The consolidation and conditions for the transfer of copyright (identification of authorship) is carried out in the License Agreement. In particular, the authors reserve the right to the authorship of their manuscript and transfer the first publication of this work to the journal under the terms of the Creative Commons CC BY license. At the same time, they have the right to conclude on their own additional agreements concerning the non-exclusive distribution of the work in the form in which it was published by this journal, but provided that the link to the first publication of the article in this journal is preserved.
A license agreement is a document in which the author warrants that he/she owns all copyright for the work (manuscript, article, etc.).
The authors, signing the License Agreement with TECHNOLOGY CENTER PC, have all rights to the further use of their work, provided that they link to our edition in which the work was published.

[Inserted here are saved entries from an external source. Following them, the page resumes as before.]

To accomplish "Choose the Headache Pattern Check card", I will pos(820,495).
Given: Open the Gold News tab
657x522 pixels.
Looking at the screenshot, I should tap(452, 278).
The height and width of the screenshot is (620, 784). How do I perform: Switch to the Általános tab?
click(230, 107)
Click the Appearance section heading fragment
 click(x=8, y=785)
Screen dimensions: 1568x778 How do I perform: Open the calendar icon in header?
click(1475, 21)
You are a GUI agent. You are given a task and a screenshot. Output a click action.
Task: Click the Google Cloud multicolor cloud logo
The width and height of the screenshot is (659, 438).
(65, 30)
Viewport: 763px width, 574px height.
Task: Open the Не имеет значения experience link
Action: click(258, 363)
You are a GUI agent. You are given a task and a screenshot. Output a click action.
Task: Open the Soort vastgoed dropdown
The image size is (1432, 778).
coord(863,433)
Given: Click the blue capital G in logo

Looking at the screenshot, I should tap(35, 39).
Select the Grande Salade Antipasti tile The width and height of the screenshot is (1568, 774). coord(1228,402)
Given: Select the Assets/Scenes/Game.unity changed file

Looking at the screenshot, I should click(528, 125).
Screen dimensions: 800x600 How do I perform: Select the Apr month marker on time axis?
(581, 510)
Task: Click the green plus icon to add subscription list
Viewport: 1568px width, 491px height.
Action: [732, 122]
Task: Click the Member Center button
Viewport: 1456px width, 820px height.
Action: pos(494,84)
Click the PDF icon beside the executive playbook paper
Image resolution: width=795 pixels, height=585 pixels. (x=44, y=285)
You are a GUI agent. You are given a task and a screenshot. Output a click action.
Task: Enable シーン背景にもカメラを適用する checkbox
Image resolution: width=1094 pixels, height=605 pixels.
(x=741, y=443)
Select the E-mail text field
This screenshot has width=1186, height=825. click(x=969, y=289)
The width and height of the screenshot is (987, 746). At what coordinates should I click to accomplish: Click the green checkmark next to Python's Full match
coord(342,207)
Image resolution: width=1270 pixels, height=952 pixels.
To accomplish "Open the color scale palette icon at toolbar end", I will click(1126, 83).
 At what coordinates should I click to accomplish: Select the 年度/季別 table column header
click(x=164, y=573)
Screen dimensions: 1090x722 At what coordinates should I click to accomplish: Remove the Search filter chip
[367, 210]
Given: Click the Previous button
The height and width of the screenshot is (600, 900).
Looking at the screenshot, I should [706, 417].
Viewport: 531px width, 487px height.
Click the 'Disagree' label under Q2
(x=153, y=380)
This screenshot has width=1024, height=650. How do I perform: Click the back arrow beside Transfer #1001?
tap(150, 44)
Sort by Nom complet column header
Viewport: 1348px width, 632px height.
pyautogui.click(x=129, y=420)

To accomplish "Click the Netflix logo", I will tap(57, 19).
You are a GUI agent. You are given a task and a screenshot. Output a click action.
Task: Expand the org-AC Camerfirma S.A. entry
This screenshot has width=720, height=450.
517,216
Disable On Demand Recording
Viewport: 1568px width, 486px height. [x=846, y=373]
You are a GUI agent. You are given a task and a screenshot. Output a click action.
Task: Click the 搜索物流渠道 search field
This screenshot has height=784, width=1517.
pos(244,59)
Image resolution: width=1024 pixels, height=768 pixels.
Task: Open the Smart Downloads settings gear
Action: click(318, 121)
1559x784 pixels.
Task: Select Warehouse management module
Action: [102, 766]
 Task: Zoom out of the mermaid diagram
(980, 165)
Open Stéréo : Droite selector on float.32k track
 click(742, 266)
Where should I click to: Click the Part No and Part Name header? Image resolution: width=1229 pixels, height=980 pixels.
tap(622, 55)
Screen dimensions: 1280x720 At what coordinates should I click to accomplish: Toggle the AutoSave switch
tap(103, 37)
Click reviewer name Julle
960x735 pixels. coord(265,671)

According to the terms of the License Agreement, the Publisher TECHNOLOGY CENTER PC does not take away your copyrights and receives permission from the authors to use and dissemination of the publication through the world's scientific resources (own electronic resources, scientometric databases, repositories, libraries, etc.).
In the absence of a signed License Agreement or in the absence of this agreement of identifiers allowing to identify the identity of the author, the editors have no right to work with the manuscript.
It is important to remember that there is another type of agreement between authors and publishers – when copyright is transferred from the authors to the publisher. In this case, the authors lose ownership of their work and may not use it in any way.